I agree! Rum up on them, then run past em! :thumbup:


----------



## psuLemon (Apr 23, 2003)

i would suggest doing a lot of research on the 02 as they have been nothing but trouble. But to answer the question, sleeper.


----------



## xbrandonx (Mar 27, 2004)

the 02-03 stock bumper is better then any of the kits out there.

If anything get the lip kit from liuspeedtuning.com


----------



## wapaksentra (May 2, 2005)

psuLemon said:


> i would suggest doing a lot of research on the 02 as they have been nothing but trouble. But to answer the question, sleeper.


trouble what do you mean i havent seen or heard anything bad about them didnt even see any real threating recalls.


----------



## psuLemon (Apr 23, 2003)

http://www.nissanforums.com/showthread.php?t=91620&highlight=2002+spec+problems

http://www.nissanforums.com/showthread.php?t=78536&highlight=2002+spec+problems

search around a little.


----------



## wapaksentra (May 2, 2005)

psuLemon said:


> http://www.nissanforums.com/showthread.php?t=91620&highlight=2002+spec+problems
> 
> http://www.nissanforums.com/showthread.php?t=78536&highlight=2002+spec+problems
> 
> search around a little.


thank you so far with 42k on the odometer no problems other than the normal fuel pressure not setting right on startup after driving but that is going to be fixed real soon


----------



## xbrandonx (Mar 27, 2004)

psuLemon said:


> i would suggest doing a lot of research on the 02 as they have been nothing but trouble. But to answer the question, sleeper.

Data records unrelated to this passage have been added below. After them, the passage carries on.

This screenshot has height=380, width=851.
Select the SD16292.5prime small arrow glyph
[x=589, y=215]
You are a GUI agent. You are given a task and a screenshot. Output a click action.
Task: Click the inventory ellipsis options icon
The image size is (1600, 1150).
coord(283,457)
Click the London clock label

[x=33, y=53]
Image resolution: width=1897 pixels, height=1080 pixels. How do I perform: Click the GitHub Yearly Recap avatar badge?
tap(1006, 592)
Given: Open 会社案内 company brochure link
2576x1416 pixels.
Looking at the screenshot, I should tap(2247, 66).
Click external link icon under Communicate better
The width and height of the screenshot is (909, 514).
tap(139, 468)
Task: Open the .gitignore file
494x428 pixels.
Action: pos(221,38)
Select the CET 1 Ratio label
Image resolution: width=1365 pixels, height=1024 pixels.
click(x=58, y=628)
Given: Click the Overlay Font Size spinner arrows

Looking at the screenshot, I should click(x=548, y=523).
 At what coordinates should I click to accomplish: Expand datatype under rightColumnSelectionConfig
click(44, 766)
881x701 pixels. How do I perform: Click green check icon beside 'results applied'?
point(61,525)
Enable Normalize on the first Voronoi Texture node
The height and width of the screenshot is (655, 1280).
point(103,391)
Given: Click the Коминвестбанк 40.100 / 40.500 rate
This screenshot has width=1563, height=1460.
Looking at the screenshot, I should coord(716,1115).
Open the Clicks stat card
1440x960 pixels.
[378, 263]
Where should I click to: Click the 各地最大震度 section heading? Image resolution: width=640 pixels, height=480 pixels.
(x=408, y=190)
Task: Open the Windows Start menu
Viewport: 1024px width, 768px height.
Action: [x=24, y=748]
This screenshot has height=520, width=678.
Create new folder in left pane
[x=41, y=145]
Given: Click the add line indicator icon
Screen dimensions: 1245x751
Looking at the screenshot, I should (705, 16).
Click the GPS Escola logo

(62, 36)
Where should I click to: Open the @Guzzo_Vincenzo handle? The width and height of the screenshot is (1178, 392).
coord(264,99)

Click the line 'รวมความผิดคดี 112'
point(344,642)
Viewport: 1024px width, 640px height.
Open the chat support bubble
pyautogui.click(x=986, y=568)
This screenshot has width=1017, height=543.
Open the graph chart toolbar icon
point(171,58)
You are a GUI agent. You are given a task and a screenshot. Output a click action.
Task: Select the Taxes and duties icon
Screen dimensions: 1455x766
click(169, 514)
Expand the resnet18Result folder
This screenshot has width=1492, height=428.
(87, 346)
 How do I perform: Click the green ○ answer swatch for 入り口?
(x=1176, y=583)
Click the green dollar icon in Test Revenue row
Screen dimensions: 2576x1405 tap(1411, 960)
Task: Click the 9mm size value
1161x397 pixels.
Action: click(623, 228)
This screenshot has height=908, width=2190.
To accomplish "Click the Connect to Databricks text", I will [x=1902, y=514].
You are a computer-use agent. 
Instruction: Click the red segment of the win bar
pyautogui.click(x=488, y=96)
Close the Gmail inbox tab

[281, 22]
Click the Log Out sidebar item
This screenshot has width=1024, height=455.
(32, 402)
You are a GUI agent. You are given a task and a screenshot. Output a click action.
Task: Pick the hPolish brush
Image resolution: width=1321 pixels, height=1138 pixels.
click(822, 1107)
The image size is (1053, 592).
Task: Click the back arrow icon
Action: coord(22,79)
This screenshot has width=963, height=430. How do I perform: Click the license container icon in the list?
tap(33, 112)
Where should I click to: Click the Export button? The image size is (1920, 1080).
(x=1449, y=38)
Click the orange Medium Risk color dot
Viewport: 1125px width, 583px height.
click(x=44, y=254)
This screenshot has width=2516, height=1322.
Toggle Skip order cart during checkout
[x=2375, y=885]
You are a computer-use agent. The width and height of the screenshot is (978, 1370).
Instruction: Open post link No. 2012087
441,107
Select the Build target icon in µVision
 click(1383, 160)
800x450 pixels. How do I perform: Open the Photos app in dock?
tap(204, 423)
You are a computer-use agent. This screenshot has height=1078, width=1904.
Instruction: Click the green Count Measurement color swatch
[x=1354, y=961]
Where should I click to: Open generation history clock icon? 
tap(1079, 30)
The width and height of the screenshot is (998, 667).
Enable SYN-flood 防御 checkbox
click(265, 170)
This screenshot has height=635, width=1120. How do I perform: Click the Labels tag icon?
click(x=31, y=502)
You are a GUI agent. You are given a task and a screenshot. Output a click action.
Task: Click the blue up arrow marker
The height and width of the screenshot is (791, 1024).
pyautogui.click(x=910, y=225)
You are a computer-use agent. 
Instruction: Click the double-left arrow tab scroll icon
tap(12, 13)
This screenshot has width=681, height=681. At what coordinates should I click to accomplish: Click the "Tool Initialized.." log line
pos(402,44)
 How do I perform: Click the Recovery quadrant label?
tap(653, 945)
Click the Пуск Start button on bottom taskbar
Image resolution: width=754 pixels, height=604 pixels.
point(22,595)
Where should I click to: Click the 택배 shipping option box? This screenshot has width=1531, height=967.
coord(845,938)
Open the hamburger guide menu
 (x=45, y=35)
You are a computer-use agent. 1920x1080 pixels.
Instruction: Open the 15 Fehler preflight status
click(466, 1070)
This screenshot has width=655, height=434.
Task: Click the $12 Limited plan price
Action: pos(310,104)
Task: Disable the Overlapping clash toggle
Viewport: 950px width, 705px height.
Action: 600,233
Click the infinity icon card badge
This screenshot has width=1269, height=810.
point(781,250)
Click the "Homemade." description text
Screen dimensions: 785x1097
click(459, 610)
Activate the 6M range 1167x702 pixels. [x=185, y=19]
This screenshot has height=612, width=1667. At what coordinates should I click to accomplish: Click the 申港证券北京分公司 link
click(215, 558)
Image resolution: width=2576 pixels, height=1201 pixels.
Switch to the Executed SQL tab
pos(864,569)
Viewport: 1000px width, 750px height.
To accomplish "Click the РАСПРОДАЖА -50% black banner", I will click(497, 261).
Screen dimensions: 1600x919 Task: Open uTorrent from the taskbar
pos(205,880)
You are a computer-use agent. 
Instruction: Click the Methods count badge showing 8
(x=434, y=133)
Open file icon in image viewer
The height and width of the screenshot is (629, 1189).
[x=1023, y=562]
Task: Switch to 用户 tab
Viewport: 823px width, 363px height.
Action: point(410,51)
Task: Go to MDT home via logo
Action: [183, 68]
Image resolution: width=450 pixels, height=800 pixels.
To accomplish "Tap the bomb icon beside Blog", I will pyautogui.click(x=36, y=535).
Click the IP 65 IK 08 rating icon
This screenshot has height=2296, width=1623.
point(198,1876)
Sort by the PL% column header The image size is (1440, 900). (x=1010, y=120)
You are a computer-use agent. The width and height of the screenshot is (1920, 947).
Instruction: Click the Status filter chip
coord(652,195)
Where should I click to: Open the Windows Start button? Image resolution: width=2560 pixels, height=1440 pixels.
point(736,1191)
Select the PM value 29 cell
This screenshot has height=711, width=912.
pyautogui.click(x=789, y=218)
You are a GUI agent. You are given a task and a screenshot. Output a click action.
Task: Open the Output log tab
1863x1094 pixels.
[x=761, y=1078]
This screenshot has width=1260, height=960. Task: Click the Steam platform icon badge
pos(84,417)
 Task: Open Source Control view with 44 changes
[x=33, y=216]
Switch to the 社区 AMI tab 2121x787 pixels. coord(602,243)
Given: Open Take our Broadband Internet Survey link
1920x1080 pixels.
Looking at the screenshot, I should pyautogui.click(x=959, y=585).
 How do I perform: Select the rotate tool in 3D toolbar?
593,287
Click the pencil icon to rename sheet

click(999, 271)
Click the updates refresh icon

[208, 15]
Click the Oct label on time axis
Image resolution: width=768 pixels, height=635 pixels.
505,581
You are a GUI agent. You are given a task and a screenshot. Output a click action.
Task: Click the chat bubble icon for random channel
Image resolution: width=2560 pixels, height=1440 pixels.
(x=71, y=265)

some people get lucky and have no problems modding their 02's


----------



## Slayer2003 (Jun 4, 2003)

Too many import sleepers out there now. Go full bore head-on fully kitted, only actually have the power to back it up. :thumbup:


----------



## xbrandonx (Mar 27, 2004)

Slayer2003 said:


> Too many import sleepers out there now. Go full bore head-on fully kitted, only actually have the power to back it up. :thumbup:



IMO There are no really good looking body kits out for the 02-03 specV's 

There are a coupple of nice lip kits though.


----------



## captain_shrapnel (Sep 10, 2004)

Sleeper. Less harassment from the 5-0.


----------



## 240luvr (Oct 8, 2004)

I do love a nice sleeper...I would personally go sleeper or simple lip...don't go all out...no one wants to drive around in a hotwheels...


----------



## Nismo240 (Jul 24, 2004)

sleeper.
10 character bullshit.


----------